** Provided data follows **

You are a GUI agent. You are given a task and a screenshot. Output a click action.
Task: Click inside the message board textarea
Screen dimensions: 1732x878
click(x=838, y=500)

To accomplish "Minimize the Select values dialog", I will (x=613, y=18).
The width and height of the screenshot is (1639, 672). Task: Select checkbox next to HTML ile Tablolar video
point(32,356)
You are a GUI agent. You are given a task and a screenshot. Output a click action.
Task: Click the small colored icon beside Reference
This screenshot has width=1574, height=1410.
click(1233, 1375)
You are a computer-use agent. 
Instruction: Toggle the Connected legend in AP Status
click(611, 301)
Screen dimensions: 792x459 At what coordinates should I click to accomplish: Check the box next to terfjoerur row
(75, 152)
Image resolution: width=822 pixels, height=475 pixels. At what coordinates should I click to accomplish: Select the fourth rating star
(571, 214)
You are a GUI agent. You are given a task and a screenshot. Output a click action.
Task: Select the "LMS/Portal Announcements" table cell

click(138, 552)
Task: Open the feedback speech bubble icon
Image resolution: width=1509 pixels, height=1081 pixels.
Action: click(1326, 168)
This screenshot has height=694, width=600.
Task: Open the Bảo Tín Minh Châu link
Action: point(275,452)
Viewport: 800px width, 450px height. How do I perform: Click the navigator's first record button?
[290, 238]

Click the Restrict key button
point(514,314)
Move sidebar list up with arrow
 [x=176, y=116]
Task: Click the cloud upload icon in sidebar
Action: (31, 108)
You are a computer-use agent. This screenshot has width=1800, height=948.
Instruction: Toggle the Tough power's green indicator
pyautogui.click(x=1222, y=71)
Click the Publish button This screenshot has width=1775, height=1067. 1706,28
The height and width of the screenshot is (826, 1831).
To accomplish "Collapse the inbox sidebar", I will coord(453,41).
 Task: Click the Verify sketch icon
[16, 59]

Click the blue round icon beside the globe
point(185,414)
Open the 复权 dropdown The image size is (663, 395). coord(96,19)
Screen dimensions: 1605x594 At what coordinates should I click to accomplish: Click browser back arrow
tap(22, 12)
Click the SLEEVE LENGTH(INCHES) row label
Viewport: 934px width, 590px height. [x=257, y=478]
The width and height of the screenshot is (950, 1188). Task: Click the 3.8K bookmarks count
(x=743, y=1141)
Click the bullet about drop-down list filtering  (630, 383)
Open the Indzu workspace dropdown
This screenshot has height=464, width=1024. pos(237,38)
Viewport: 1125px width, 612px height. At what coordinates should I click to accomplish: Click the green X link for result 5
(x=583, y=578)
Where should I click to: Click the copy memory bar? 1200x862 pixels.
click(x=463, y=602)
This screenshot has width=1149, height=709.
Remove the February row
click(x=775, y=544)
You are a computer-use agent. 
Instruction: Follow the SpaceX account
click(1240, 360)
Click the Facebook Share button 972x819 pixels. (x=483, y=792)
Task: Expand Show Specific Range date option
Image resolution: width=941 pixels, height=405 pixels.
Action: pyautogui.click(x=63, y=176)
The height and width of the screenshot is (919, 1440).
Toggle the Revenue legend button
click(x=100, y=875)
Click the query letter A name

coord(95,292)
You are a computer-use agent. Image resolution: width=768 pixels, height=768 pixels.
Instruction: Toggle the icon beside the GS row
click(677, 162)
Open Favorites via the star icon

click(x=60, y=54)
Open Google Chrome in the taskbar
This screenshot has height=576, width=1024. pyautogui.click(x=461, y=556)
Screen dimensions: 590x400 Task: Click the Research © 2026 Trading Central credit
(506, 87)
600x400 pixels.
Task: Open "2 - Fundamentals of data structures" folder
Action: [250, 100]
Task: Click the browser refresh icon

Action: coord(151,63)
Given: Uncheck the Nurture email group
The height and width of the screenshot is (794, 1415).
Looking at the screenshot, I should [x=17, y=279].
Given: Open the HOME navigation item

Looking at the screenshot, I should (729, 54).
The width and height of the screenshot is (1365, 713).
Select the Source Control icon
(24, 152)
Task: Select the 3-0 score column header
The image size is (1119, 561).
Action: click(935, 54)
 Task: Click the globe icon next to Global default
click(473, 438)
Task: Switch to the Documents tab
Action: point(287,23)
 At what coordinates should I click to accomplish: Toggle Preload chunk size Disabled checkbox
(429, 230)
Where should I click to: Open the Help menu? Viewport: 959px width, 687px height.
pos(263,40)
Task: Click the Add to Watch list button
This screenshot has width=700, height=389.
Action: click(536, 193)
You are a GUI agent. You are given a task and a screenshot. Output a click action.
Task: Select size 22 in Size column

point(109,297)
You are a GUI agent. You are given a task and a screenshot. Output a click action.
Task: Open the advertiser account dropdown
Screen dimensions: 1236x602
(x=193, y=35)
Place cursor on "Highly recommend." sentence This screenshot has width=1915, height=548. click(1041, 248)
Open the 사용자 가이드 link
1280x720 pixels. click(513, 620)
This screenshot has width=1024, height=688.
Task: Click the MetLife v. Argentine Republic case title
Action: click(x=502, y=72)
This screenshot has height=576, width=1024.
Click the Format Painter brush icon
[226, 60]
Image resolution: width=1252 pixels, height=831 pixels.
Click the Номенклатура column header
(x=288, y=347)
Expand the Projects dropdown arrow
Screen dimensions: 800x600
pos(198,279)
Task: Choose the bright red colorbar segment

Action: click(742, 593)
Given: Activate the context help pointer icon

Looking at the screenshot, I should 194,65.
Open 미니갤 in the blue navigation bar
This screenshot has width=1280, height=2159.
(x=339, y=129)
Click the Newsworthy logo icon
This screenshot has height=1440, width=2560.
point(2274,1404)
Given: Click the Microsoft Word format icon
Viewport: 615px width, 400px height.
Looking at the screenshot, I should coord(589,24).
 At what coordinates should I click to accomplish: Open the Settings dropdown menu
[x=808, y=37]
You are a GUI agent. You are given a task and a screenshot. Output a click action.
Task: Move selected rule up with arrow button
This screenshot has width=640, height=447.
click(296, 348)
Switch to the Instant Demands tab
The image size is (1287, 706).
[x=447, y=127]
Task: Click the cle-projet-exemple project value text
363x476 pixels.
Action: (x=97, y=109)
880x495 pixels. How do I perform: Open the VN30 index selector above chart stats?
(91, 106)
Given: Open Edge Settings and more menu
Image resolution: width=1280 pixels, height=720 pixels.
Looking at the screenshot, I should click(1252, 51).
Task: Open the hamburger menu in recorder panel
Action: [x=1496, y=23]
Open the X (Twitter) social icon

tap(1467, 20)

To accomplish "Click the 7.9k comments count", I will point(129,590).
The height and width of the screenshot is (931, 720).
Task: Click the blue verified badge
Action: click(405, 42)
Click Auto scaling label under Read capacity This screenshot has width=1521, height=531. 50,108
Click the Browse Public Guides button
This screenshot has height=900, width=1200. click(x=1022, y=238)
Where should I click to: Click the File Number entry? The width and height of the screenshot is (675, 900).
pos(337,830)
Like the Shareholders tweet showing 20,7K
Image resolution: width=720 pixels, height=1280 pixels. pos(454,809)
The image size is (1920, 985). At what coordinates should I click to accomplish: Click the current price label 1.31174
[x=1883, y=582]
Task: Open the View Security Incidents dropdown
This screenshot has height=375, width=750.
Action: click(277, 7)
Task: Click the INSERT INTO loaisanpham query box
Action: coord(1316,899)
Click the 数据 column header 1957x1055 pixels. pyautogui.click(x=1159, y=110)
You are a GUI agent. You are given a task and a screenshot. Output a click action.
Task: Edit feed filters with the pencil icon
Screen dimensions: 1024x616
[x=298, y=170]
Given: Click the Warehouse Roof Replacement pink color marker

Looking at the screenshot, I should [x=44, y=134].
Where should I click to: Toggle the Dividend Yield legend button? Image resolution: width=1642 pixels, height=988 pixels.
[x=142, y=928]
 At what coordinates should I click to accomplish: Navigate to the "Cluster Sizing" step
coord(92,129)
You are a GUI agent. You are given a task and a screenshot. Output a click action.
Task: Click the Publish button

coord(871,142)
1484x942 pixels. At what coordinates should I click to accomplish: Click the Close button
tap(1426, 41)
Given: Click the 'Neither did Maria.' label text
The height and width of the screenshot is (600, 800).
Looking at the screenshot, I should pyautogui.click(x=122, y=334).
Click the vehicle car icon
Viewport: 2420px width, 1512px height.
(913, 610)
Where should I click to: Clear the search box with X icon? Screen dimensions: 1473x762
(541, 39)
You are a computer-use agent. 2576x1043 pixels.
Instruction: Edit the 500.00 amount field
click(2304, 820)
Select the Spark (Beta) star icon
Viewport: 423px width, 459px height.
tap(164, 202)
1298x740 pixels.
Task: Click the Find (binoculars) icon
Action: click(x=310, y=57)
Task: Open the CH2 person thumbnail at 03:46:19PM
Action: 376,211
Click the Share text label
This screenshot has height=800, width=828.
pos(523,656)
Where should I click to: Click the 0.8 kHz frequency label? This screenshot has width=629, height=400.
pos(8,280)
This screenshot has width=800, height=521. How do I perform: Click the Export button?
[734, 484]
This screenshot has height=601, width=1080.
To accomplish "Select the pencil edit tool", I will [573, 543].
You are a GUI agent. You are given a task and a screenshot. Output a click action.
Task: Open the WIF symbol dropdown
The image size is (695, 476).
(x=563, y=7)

** End of Provided data **

◆ Brief ◆
If a line in the records above contains the string "pencil", copy that line out.

◆ Completed task ◆
Task: Edit feed filters with the pencil icon
To accomplish "Select the pencil edit tool", I will [573, 543].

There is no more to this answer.